The indigestion, it seems, has come to stay. Perhaps this should not be a surprise. Although in my Ever The Optimist fashion I was rather hoping I had got away without it. My particular cocktail of poison is inclined come along with a side helping of acid reflux and given that I am prone to this, I guess it was inevitable *sigh*. It is probably noteworthy that my worst side effects are all digestive in nature: nausea (annoyingly still a problem. Though not an issue. Fortunately), diarrhoea, and now indigestion. Make of that what you will.
Of course, this all meant another phone call to the Chemo Hotline. I got to speak to the same nurse I talked to on Sunday which was really rather lovely. After various cogitations and confabs it was decided that I should simply double my existing medication. And I am all for simple.
Despite the lack of sleep, I felt decidedly ‘me’ like for most of the day. I am at my most vulnerable to infection now and will be for the next week as my blood cells struggle to get themselves back into shape. Because of this, I will be avoiding crowded places and large groups of people.

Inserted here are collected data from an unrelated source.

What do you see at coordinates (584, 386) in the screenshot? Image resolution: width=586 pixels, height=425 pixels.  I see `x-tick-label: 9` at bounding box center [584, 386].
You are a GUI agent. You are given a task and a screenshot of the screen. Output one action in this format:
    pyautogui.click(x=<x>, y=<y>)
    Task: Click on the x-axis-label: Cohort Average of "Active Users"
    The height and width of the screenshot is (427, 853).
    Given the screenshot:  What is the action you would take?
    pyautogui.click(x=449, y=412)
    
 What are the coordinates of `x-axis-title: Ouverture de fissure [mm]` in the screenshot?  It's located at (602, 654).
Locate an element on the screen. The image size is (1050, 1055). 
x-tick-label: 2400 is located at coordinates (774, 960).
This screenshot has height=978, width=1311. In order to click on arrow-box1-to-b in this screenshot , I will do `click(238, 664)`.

I thoroughly dislike this as I have always been one to ignore infection in the past. Just not wise now.
Today’s treat was watching the England match with my son and his fiancée. Both my offspring in two days, I am blessed indeed 🙂
Yesterday turned into a bit of a social whirl, comparatively speaking. I had a fabulous friend come and visit in the late afternoon to catch me up on all the news. It was so good to see her. I feel hideously cut off much of the time. Fundamentally I am a people person. There are times I crave solitude but by and large I need people. Only no one seems to have told my wretched body that. Chemo is playing havoc with my social life. I just have so little energy it is difficult to get out and about, or even to consider galvanising myself into anything resembling action.

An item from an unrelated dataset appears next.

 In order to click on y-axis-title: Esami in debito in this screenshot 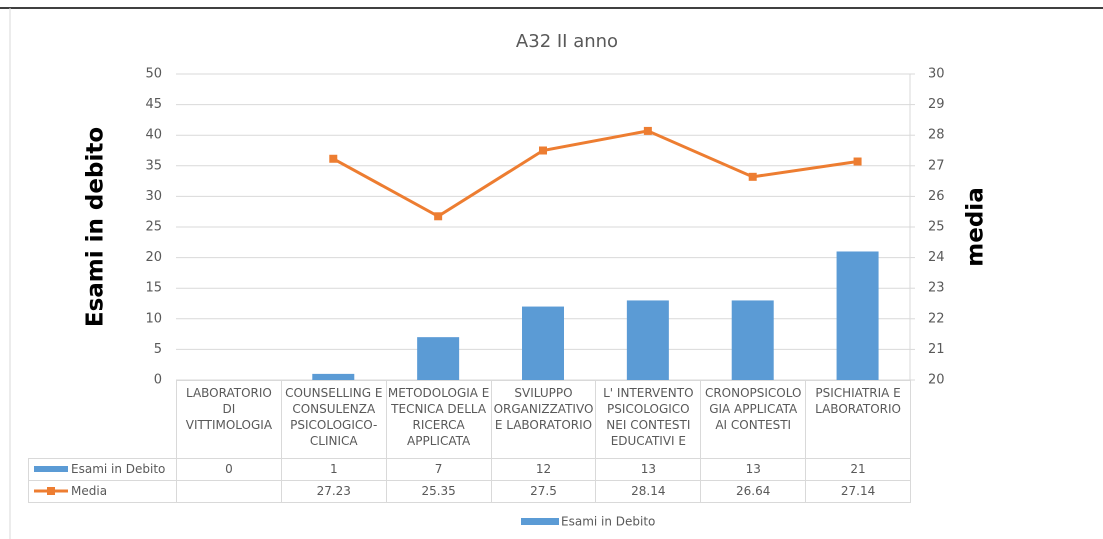, I will do `click(96, 227)`.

However, a few intrepid types have discovered the joy of face timing with me. This has proved brilliant. We set a time; make sure we are sorted with tea, coffee, whatever; then sit and chat as if we were across the table instead of hundreds of miles away. Ok, so there are a few more delays in the conversation. A few more ‘You’ve frozen’ comments. A few more periods of actually taking it in turn to speak. But on the whole, it is fab. And I am loving it. The only downside is my memory, never good, has become shocking. Which means there is every chance I can arrange a call, and then totally forget all about it. If I have done this to you, I apologise. Just wallop me next time we meet. Or harangue me by text.
Anyway, back to my social whirl of yesterday. Having had my lovely in the flesh visitor, I then had a flurry of phone calls (the Captain was out) – all delightful. And then, the cherry on the proverbial, I had a visit from a dahn sarf friend who was passing by for work! He came bearing ginger cake. Delicious sticky ginger cake no less. So obviously I now love him even more than I did. His wife is fine with this. For his wife is Chummy. She of the Up Yours Cancer Lunch 😀 And it is not everyone I am prepared to greet in a Taken My Bra Off for the Night state. Which obviously has far more implications now than it did before I became Lady Lopsided of Tilting Town. You try covering half an ample bosom while juggling coffee cups. Definitely goes on the Things I Never Thought I’d Do list.
Today, I have been paying for all the excitement. I had a fitful night’s sleep. Indigestion seems to be featuring somewhat – not sure if that is a side effect (though I know it can be) or just my usual. The sweaty, tingling head did not help and nor did the bizarre hair related dreams that ensued: being chased by tentacles of hair; giant plaits trying to smother me, you know the sort of thing. So today I have been wading through a fog of sleep deprivation with a side helping of nausea and indigestion. And I am still making far too frequent trips to the toilet. TMI, I know, but I did warn this would not be pretty. A visit from my daughter and her darling family perked me up no end this afternoon. My baby granddaughter tried on some of my chemo caps and looked fabulous in them. Such cuteness should be available on prescription.